Initially I felt shocked at my ignorant assumption of the location of his fracture. It was quite an embarrassing feeling to find out that it was in a completely different location from where I had thought, and this was felt also by my preceptor. We were both quite disappointed with ourselves, but happy with the research conducted, and the knowledge gained from this.
It was not very good nursing practise to assume the location of someone’s fracture, by what was seen face value. Something that seemed obvious, was in fact not, and we were only able to gain a full understanding of the fracture by conducting further research about its location, and how the traction was working to assist with the healing of the bone. It was good however to finally get this information and pull everything together so that a comprehensive understanding of Mr Watsons prognosis was gained, which then allowed for us to care for Mr Watson with clinical and holistic
It is very easy as a student nurse to make assumptions on what you don’t know, and what you see from the end of your patients bed. Without having gained extensive knowledge and had much experience, it’s easy to get caught up in tasks and not take the time to fully understand and extensively research things you are not entirely sure of before you start the days shift. This experience was a good example of how this can happen, and how important it is to know these details, as it is a key aspect to a much bigger picture that contributes to the optimum care that should be provided to that patient.
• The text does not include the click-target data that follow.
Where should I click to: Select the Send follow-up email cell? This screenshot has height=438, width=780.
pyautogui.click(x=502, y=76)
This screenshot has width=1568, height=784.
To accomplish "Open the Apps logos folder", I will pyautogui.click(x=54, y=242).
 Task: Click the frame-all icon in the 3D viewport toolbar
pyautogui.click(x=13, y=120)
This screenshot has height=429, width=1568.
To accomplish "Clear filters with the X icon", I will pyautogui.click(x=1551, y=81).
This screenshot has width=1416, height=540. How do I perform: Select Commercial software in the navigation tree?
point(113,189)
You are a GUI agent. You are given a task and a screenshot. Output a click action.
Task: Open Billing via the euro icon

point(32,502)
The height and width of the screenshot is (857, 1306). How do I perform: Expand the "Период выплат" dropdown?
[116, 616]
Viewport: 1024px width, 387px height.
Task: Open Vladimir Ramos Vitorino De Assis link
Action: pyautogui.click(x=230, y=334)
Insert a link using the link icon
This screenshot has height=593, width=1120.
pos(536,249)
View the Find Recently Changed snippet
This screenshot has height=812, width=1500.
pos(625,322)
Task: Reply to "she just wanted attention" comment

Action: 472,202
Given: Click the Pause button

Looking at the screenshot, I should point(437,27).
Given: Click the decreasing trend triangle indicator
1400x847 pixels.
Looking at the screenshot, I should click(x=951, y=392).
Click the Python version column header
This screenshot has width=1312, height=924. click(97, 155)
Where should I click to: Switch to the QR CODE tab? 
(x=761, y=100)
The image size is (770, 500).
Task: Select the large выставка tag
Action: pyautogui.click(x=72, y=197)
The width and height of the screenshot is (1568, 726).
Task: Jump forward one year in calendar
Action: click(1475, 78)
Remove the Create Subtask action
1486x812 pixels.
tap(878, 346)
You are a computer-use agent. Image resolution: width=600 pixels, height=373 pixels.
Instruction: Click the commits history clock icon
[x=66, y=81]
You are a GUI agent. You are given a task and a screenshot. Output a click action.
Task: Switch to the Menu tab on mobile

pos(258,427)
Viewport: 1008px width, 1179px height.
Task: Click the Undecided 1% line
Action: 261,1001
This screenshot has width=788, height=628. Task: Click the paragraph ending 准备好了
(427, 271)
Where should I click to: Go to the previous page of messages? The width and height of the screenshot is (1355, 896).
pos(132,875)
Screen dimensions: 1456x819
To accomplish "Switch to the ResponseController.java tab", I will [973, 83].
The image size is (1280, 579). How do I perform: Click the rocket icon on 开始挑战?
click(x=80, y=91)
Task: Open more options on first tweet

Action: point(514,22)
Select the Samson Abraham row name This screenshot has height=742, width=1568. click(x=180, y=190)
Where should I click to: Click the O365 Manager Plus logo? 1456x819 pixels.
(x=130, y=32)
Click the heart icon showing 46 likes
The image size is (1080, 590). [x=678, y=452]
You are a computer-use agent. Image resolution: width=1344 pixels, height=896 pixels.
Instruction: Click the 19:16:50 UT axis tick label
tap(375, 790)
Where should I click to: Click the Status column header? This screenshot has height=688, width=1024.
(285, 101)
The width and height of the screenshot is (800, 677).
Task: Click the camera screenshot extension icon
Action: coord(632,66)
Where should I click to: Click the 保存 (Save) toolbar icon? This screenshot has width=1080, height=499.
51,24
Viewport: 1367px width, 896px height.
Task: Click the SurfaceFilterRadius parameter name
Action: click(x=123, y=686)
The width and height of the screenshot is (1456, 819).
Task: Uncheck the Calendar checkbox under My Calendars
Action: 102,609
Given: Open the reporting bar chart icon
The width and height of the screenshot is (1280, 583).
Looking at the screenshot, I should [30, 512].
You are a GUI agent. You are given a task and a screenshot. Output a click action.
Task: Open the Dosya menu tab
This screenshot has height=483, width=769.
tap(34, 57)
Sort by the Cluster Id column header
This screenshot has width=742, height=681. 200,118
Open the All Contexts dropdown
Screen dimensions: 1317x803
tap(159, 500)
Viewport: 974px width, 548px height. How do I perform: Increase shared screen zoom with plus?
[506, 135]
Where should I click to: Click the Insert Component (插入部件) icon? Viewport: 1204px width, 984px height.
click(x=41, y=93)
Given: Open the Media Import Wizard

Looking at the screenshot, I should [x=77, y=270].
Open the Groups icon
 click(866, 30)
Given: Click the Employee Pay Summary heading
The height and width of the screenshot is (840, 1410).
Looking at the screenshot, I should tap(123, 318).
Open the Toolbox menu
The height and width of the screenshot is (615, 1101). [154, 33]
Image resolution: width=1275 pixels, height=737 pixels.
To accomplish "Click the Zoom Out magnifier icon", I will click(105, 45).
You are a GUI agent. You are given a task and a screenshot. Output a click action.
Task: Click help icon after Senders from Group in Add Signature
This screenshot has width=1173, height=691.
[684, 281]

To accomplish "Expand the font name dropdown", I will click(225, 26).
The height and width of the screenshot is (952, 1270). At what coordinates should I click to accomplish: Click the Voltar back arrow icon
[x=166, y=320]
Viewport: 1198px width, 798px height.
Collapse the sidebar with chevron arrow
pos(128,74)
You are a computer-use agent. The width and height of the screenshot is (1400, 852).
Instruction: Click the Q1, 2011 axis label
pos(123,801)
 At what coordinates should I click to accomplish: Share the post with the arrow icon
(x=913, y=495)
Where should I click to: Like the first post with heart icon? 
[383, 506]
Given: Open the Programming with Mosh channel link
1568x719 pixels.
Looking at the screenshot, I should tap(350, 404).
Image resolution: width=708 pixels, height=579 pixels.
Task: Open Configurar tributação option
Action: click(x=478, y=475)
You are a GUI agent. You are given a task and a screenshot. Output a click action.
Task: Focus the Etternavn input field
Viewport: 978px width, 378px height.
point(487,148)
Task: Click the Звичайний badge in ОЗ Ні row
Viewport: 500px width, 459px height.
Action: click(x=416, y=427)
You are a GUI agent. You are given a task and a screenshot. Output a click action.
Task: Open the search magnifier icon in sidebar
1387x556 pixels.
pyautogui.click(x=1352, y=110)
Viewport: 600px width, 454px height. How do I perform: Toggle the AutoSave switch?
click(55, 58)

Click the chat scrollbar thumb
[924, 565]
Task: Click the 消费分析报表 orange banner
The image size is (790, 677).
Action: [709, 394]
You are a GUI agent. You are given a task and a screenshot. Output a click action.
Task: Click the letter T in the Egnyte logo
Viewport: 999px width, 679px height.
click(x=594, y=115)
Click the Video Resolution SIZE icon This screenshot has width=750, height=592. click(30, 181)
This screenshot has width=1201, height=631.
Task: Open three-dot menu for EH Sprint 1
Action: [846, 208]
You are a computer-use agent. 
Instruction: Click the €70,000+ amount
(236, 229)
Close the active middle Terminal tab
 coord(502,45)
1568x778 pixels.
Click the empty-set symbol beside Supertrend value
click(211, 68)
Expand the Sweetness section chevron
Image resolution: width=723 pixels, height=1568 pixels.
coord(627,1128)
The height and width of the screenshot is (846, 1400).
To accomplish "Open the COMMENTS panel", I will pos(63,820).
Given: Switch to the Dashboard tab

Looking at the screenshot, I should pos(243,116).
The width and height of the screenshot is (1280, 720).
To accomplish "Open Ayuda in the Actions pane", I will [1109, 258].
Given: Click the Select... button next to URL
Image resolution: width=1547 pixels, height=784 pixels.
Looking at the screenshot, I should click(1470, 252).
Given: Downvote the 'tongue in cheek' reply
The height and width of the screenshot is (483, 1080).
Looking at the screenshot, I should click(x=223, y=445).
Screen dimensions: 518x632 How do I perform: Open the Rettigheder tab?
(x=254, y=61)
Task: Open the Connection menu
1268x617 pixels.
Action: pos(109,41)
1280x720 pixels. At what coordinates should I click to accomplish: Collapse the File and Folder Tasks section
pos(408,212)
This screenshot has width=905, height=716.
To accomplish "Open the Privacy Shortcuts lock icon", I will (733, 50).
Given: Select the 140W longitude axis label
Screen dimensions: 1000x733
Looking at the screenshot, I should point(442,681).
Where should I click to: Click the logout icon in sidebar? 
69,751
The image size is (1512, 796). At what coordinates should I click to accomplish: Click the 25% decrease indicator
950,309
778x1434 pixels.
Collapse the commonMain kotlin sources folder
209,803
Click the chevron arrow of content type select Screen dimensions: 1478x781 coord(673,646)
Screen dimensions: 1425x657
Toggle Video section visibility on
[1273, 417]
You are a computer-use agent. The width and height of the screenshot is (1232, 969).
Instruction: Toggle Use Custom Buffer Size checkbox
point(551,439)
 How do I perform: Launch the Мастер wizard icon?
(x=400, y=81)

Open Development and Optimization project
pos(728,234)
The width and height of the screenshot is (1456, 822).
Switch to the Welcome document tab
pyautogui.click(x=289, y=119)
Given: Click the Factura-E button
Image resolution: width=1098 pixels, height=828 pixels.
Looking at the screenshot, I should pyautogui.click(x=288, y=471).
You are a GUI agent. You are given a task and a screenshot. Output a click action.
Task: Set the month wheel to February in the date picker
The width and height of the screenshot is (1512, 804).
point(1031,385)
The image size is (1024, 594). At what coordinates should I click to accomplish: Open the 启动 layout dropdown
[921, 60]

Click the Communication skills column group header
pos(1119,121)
More time should have been spent getting to know the patient and the nature of his acute problem before getting caught up in his daily care. In doing this, it will allow for better time management, priority of care and quality of care. In the future if this situation was ever to arise again, which I’m sure will as new graduate nurses, I will ensure that if I am even the smallest bit unsure of a diagnosis or aspect of a clients care, I will let me preceptor know, and take the time to research and understand the full diagnosis and reasons why things are being done the way they are.